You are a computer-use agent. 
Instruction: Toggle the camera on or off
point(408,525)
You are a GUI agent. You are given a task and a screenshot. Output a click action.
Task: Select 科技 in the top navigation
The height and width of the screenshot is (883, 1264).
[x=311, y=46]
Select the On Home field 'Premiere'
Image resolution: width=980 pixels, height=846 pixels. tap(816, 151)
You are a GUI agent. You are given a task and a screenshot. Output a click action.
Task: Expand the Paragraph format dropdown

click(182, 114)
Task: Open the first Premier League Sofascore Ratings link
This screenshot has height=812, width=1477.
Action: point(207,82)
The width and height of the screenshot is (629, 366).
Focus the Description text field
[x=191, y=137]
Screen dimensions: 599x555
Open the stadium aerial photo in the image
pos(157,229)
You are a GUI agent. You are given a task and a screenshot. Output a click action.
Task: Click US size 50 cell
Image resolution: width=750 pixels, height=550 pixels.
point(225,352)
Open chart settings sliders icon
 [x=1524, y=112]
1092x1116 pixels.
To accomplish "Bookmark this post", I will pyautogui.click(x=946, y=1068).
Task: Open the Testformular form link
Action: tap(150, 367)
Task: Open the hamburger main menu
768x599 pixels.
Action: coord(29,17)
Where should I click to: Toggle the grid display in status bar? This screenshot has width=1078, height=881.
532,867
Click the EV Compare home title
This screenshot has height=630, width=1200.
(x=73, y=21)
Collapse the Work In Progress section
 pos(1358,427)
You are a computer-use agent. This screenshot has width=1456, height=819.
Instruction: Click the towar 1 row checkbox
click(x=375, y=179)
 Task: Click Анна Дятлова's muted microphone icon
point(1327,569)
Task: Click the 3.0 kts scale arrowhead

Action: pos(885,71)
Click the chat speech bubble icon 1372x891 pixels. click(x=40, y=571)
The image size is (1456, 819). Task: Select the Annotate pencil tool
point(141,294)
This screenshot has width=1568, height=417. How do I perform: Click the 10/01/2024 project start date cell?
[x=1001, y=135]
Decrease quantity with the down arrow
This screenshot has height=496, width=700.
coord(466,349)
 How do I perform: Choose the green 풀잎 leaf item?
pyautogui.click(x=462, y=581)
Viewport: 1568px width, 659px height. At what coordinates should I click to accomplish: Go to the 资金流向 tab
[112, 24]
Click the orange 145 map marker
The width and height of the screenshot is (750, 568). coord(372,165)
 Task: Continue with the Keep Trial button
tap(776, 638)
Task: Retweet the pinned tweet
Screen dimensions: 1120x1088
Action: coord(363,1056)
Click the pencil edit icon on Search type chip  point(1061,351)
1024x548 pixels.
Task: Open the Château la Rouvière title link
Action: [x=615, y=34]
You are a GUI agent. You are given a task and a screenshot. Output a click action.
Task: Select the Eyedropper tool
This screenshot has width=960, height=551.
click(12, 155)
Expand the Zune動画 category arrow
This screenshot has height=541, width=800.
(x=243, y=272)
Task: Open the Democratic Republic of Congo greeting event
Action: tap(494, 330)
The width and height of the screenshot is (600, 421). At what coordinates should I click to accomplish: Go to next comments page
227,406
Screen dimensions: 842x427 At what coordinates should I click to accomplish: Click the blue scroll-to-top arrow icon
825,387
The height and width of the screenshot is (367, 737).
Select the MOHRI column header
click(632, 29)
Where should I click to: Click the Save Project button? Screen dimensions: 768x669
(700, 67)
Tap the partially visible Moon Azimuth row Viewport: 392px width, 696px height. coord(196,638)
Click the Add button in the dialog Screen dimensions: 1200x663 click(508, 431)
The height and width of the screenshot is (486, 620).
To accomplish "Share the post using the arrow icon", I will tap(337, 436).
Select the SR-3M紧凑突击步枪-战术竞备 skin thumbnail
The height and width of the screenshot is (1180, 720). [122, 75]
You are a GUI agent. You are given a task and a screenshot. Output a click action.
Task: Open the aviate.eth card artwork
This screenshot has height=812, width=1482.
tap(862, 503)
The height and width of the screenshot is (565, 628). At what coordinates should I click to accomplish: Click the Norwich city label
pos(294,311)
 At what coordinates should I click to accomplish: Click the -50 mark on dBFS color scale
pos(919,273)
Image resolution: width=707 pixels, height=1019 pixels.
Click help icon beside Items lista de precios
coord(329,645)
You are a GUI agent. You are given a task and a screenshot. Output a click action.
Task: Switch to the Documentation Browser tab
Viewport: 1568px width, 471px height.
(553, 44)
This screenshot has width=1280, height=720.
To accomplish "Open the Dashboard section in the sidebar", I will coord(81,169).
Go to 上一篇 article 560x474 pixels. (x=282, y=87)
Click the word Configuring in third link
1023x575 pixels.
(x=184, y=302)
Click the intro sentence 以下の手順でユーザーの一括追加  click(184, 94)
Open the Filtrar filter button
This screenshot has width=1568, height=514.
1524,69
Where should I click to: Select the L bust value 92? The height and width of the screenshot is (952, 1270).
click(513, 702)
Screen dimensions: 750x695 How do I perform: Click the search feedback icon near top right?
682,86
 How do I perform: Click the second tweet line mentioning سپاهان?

▸ WORK INSTRUCTION
Make an exact copy of the listing shown above.

▸ SOLUTION TO THE EXERCISE
You are a computer-use agent. 
Instruction: Toggle the camera on or off
point(408,525)
You are a GUI agent. You are given a task and a screenshot. Output a click action.
Task: Select 科技 in the top navigation
The height and width of the screenshot is (883, 1264).
[x=311, y=46]
Select the On Home field 'Premiere'
Image resolution: width=980 pixels, height=846 pixels. tap(816, 151)
You are a GUI agent. You are given a task and a screenshot. Output a click action.
Task: Expand the Paragraph format dropdown

click(182, 114)
Task: Open the first Premier League Sofascore Ratings link
This screenshot has height=812, width=1477.
Action: point(207,82)
The width and height of the screenshot is (629, 366).
Focus the Description text field
[x=191, y=137]
Screen dimensions: 599x555
Open the stadium aerial photo in the image
pos(157,229)
You are a GUI agent. You are given a task and a screenshot. Output a click action.
Task: Click US size 50 cell
Image resolution: width=750 pixels, height=550 pixels.
point(225,352)
Open chart settings sliders icon
 [x=1524, y=112]
1092x1116 pixels.
To accomplish "Bookmark this post", I will pyautogui.click(x=946, y=1068).
Task: Open the Testformular form link
Action: tap(150, 367)
Task: Open the hamburger main menu
768x599 pixels.
Action: coord(29,17)
Where should I click to: Toggle the grid display in status bar? This screenshot has width=1078, height=881.
532,867
Click the EV Compare home title
This screenshot has height=630, width=1200.
(x=73, y=21)
Collapse the Work In Progress section
 pos(1358,427)
You are a computer-use agent. This screenshot has width=1456, height=819.
Instruction: Click the towar 1 row checkbox
click(x=375, y=179)
 Task: Click Анна Дятлова's muted microphone icon
point(1327,569)
Task: Click the 3.0 kts scale arrowhead

Action: pos(885,71)
Click the chat speech bubble icon 1372x891 pixels. click(x=40, y=571)
The image size is (1456, 819). Task: Select the Annotate pencil tool
point(141,294)
This screenshot has width=1568, height=417. How do I perform: Click the 10/01/2024 project start date cell?
[x=1001, y=135]
Decrease quantity with the down arrow
This screenshot has height=496, width=700.
coord(466,349)
 How do I perform: Choose the green 풀잎 leaf item?
pyautogui.click(x=462, y=581)
Viewport: 1568px width, 659px height. At what coordinates should I click to accomplish: Go to the 资金流向 tab
[112, 24]
Click the orange 145 map marker
The width and height of the screenshot is (750, 568). coord(372,165)
 Task: Continue with the Keep Trial button
tap(776, 638)
Task: Retweet the pinned tweet
Screen dimensions: 1120x1088
Action: coord(363,1056)
Click the pencil edit icon on Search type chip  point(1061,351)
1024x548 pixels.
Task: Open the Château la Rouvière title link
Action: [x=615, y=34]
You are a GUI agent. You are given a task and a screenshot. Output a click action.
Task: Select the Eyedropper tool
This screenshot has width=960, height=551.
click(12, 155)
Expand the Zune動画 category arrow
This screenshot has height=541, width=800.
(x=243, y=272)
Task: Open the Democratic Republic of Congo greeting event
Action: tap(494, 330)
The width and height of the screenshot is (600, 421). At what coordinates should I click to accomplish: Go to next comments page
227,406
Screen dimensions: 842x427 At what coordinates should I click to accomplish: Click the blue scroll-to-top arrow icon
825,387
The height and width of the screenshot is (367, 737).
Select the MOHRI column header
click(632, 29)
Where should I click to: Click the Save Project button? Screen dimensions: 768x669
(700, 67)
Tap the partially visible Moon Azimuth row Viewport: 392px width, 696px height. coord(196,638)
Click the Add button in the dialog Screen dimensions: 1200x663 click(508, 431)
The height and width of the screenshot is (486, 620).
To accomplish "Share the post using the arrow icon", I will tap(337, 436).
Select the SR-3M紧凑突击步枪-战术竞备 skin thumbnail
The height and width of the screenshot is (1180, 720). [122, 75]
You are a GUI agent. You are given a task and a screenshot. Output a click action.
Task: Open the aviate.eth card artwork
This screenshot has height=812, width=1482.
tap(862, 503)
The height and width of the screenshot is (565, 628). At what coordinates should I click to accomplish: Click the Norwich city label
pos(294,311)
 At what coordinates should I click to accomplish: Click the -50 mark on dBFS color scale
pos(919,273)
Image resolution: width=707 pixels, height=1019 pixels.
Click help icon beside Items lista de precios
coord(329,645)
You are a GUI agent. You are given a task and a screenshot. Output a click action.
Task: Switch to the Documentation Browser tab
Viewport: 1568px width, 471px height.
(553, 44)
This screenshot has width=1280, height=720.
To accomplish "Open the Dashboard section in the sidebar", I will coord(81,169).
Go to 上一篇 article 560x474 pixels. (x=282, y=87)
Click the word Configuring in third link
1023x575 pixels.
(x=184, y=302)
Click the intro sentence 以下の手順でユーザーの一括追加  click(184, 94)
Open the Filtrar filter button
This screenshot has width=1568, height=514.
1524,69
Where should I click to: Select the L bust value 92? The height and width of the screenshot is (952, 1270).
click(513, 702)
Screen dimensions: 750x695 How do I perform: Click the search feedback icon near top right?
682,86
 How do I perform: Click the second tweet line mentioning سپاهان?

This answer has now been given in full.